Dec. 14 (UPI) -- General Motors announced Friday it has 2,700 jobs available in other facilities to accommodate workers in plants that will soon be closed.
About 1,100 hourly workers have already volunteered to transfer to other plants, the company said.
In November, GM announced the closure of four manufacturing facilities in the United States and one in Canada by the end of 2019. The plan will leave about 14,000 union workers and salaried employees without jobs.
Eight plants, in Indiana, Michigan, Kentucky, Ohio, Tennessee and Texas, were identified Friday as facilities in need of more employees. Any transferring worker would have tuition assistance and training opportunities available to them, GM said.
The company added it has "initiated efforts along with its dealers, local colleges and other employers to train and help secure jobs for impacted workers from the Oshawa Assembly Plant [in Canada] who are interested."
Of those whose jobs will be cut, about 1,200 are eligible to retire.

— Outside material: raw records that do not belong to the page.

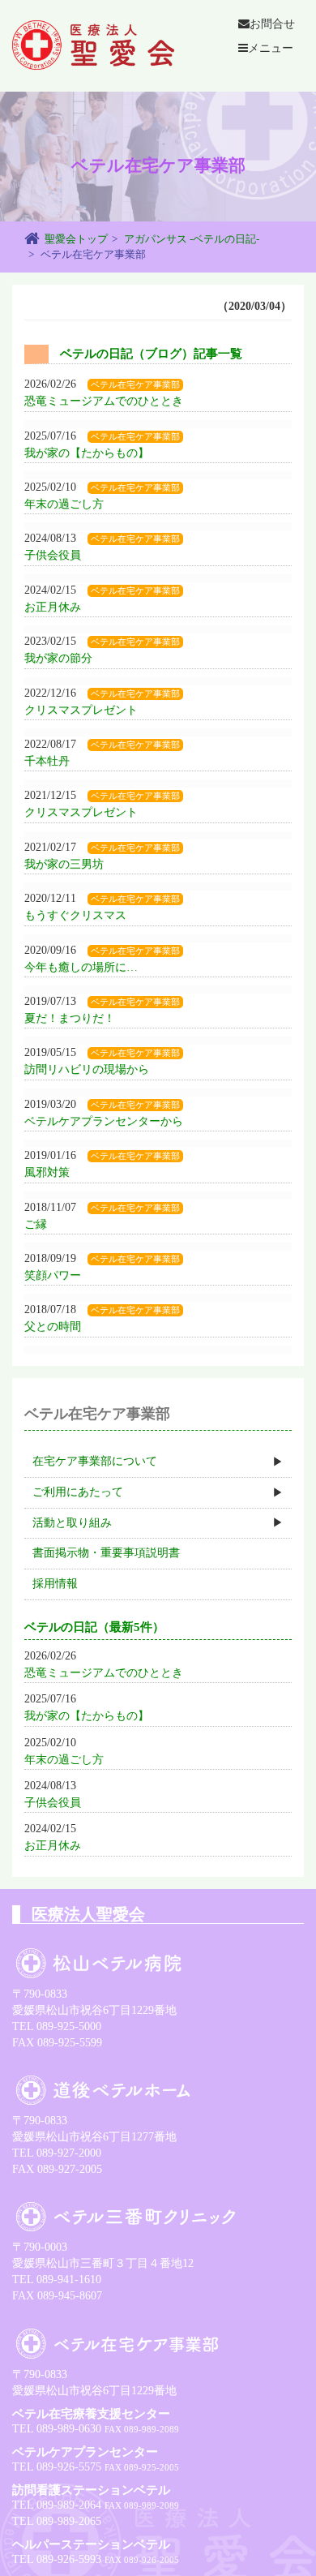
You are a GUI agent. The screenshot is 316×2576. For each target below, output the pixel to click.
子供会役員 (52, 555)
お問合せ (272, 24)
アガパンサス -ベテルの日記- (191, 239)
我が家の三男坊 (64, 864)
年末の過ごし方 (64, 504)
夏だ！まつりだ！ (69, 1018)
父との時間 (52, 1326)
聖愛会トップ (76, 239)
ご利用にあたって (77, 1492)
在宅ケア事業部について (94, 1461)
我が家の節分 (58, 658)
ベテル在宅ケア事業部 (135, 384)
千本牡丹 (47, 761)
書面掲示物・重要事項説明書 (106, 1553)
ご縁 (35, 1224)
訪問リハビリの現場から (86, 1069)
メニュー (270, 48)
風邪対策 (47, 1172)
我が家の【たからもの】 (86, 453)
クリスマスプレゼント (81, 710)
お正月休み (52, 607)
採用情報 (55, 1584)
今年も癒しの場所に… (81, 967)
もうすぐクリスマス (75, 915)
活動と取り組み (72, 1523)
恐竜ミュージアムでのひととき (103, 401)
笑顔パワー (52, 1275)
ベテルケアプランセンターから (103, 1121)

"Our focus remains on providing interested employees options to transition including job opportunities at other GM plants," GM CEO Mary Barra said. "We remain committed to working with local government officials, our unions and each individual to find appropriate opportunities for them."
The downsizing plan was viewed by some as a necessary step in remaining competitive in a rapidly changing industry. It also received criticism from President Donald Trump, union leaders and politicians in areas affected by the closures.